Anthropic Messages Request:

{
  "model": "llama3.2:latest",
  "max_tokens": 1024,
  "system": "You are a helpful assistant.",
  "messages": [
    {"role": "user", "content": "Hello!"}
  ],
  "temperature": 0.7,
  "stream": true
}

Translated to OpenAI:

{
  "model": "llama3.2:latest",
  "max_tokens": 1024,
  "messages": [
    {"role": "system", "content": "You are a helpful assistant."},
    {"role": "user", "content": "Hello!"}
  ],
  "temperature": 0.7,
  "stream": true
}

Key Transformations: - system parameter → first message with role: "system" - Content blocks → simple string content (or multi-part for vision) - Tool definitions → OpenAI function definitions - Stop sequences → OpenAI stop parameter

Response Translation (OpenAI → Anthropic)

OpenAI Response:

{
  "id": "chatcmpl-abc123",
  "object": "chat.completion",
  "model": "llama3.2:latest",
  "choices": [{
    "message": {
      "role": "assistant",
      "content": "Hello! How can I help you?"
    },
    "finish_reason": "stop"
  }],
  "usage": {
    "prompt_tokens": 15,
    "completion_tokens": 10,
    "total_tokens": 25
  }
}

Translated to Anthropic:

{
  "id": "msg_abc123",
  "type": "message",
  "role": "assistant",
  "content": [
    {
      "type": "text",
      "text": "Hello!

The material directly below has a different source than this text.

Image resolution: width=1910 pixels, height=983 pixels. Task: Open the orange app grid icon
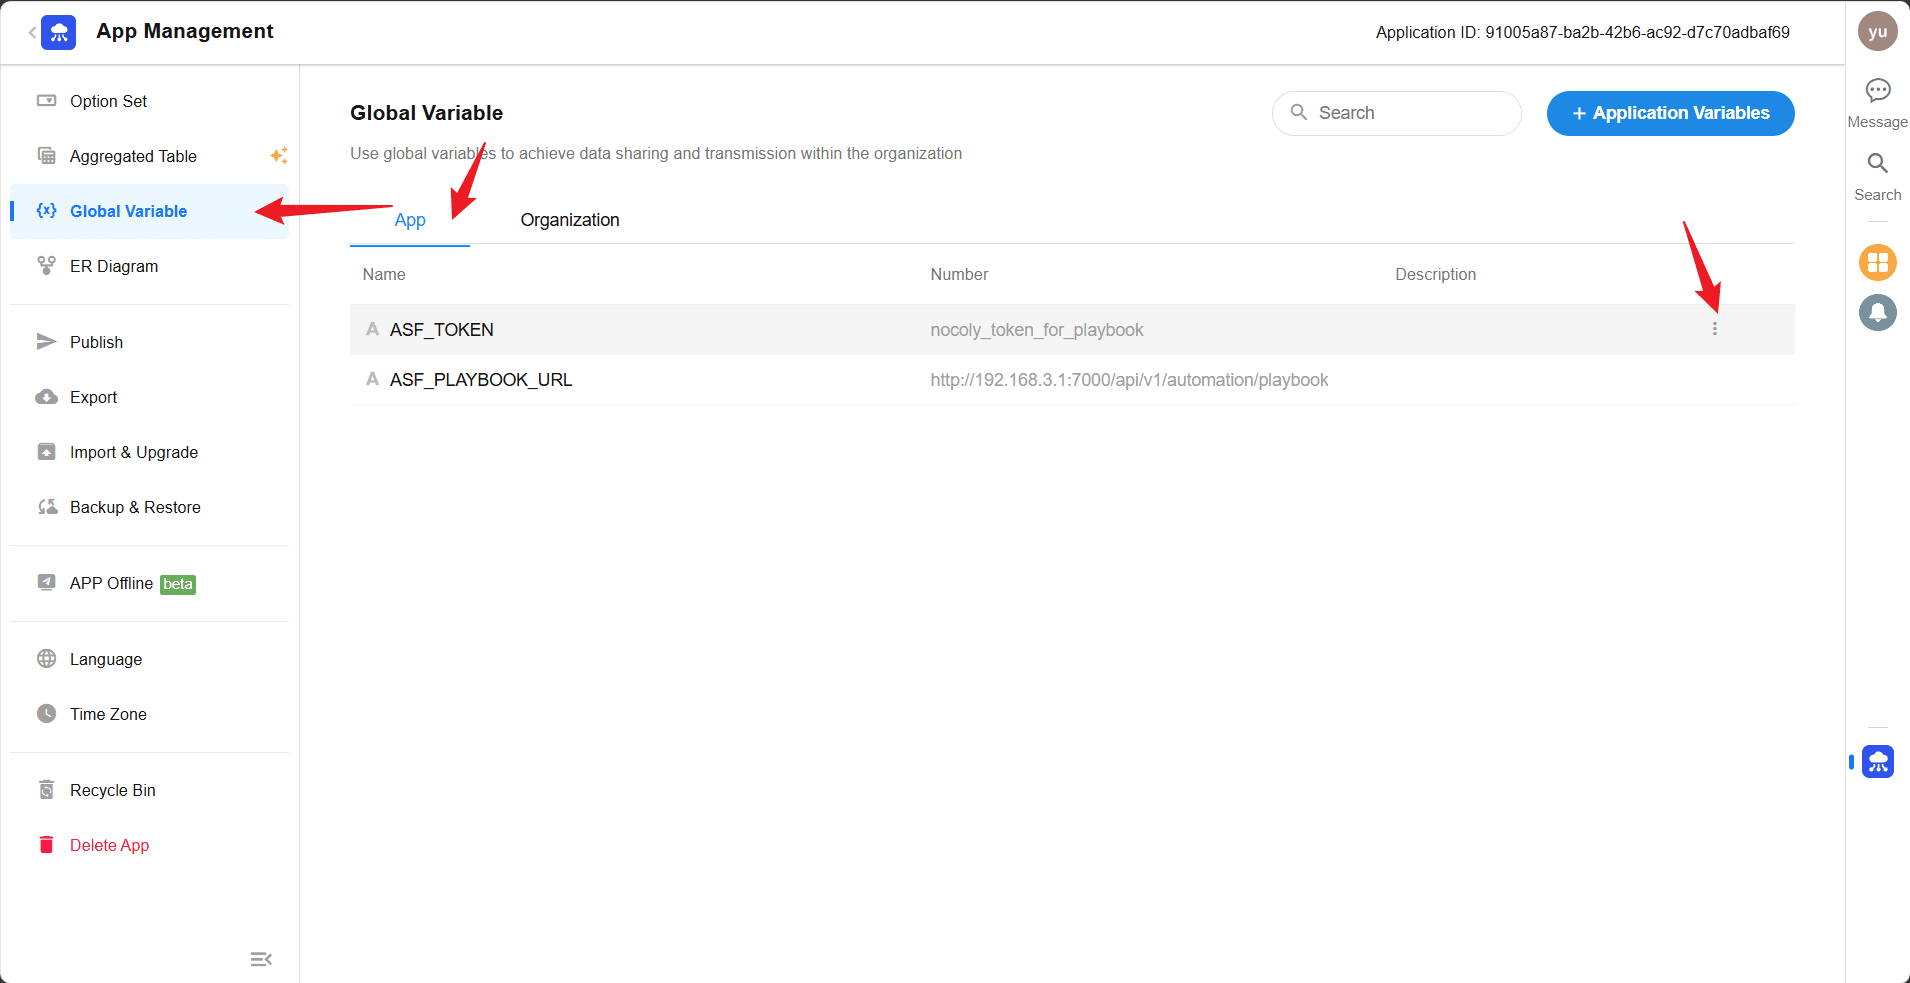coord(1877,263)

How can I help you?"
    }
  ],
  "model": "llama3.2:latest",
  "stop_reason": "end_turn",
  "stop_sequence": null,
  "usage": {
    "input_tokens": 15,
    "output_tokens": 10
  }
}

Key Transformations: - Message structure → Anthropic message format - Content wrapping → content blocks array - Finish reason mapping → stop_reason - Token usage → input_tokens/output_tokens - ID generation → Anthropic-compatible ID

Streaming Translation

OpenAI SSE (from backend):

data: {"id":"chatcmpl-123","choices":[{"delta":{"content":"Hello"}}]}

data: {"id":"chatcmpl-123","choices":[{"delta":{"content":"!"}}]}

data: [DONE]

Translated to Anthropic SSE (to client):

event: message_start
data: {"type":"message_start","message":{"id":"msg_123","role":"assistant"}}

event: content_block_start
data: {"type":"content_block_start","index":0,"content_block":{"type":"text","text":""}}

event: content_block_delta
data: {"type":"content_block_delta","index":0,"delta":{"type":"text_delta","text":"Hello"}}

event: content_block_delta
data: {"type":"content_block_delta","index":0,"delta":{"type":"text_delta","text":"!"}}

event: content_block_stop
data: {"type":"content_block_stop","index":0}

event: message_delta
data: {"type":"message_delta","delta":{"stop_reason":"end_turn"},"usage":{"output_tokens":2}}

event: message_stop
data: {"type":"message_stop"}

Configuration

Enable Translation

Edit your config.yaml:

# Enable Anthropic API translation
translators:
  anthropic:
    enabled: true                   # Enable Anthropic translator
    max_message_size: 10485760     # Max request size (10MB)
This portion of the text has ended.